“I found that part of it towards San Salvador extending from north to south five leagues, and the other side which we coasted along, ran from east to west more than ten leagues.”
- August 25th to October 31st, 1451 – May 20th, 1506
- Born in the Republic of Genoa (now Italy)
- Explorer and navigator
- He reached the Americas on his voyage in 1492 and is known as the discoverer of the “New World.”
Quote
“I found that part of it towards San Salvador extending from north to south five leagues, and the other side which we coasted along, ran from east to west more than ten leagues.”
Explanation
This quote comes from Columbus’s early observations of the land he encountered during his first voyage to the New World. By describing the geographical layout of the island he encountered (likely one of the Bahamas, which he named San Salvador), Columbus provides one of the first European accounts of the land’s size and orientation. His use of leagues as a unit of measurement reflects the navigational and cartographic conventions of the time. The dimensions of the island, as he described it, indicate that Columbus was beginning to map the geography of the Americas, even though he still believed he had reached the outskirts of Asia. His use of “north to south” and “east to west” provides an early sense of the land’s topography, a crucial component of exploration during the Age of Discovery.
The fact that Columbus mentions both directions, north-south and east-west, highlights the importance of mapping and navigation in his expedition. As an explorer, Columbus needed to carefully record the land’s features in order to provide valuable information for future expeditions and to substantiate his claim to the territories he encountered.

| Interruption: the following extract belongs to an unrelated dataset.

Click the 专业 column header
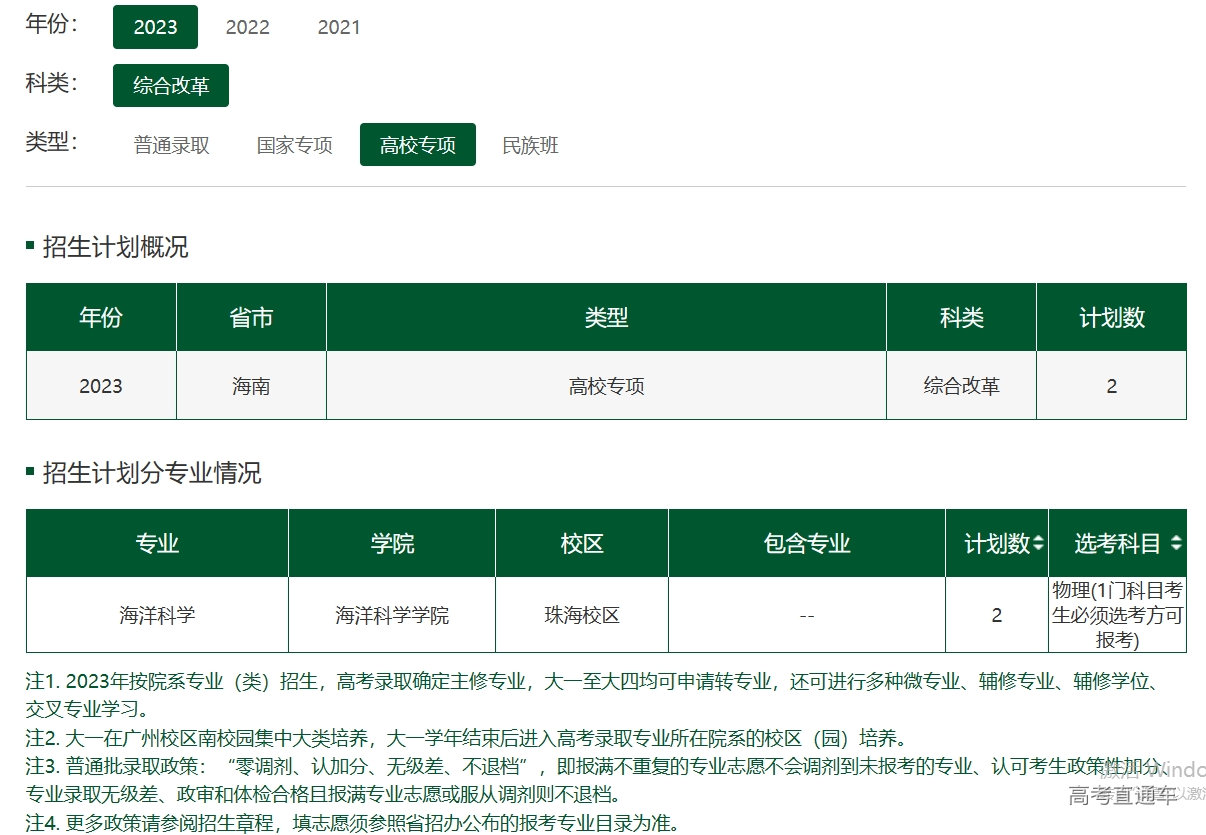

This quote underscores the exploratory mindset—emphasizing measurement and documentation as a way to assert ownership and control over newly discovered lands.
In modern terms, the quote also reflects the early practice of geographical mapping, a cornerstone of exploration and scientific inquiry. Today, cartography is a highly sophisticated field, but the fundamental drive to understand, measure, and record the physical world remains the same. Columbus’s account provides an early example of how explorers used maps and measurements to expand their understanding of the world, and it serves as a reminder of how exploration and the measurement of land often went hand in hand with colonial ambition.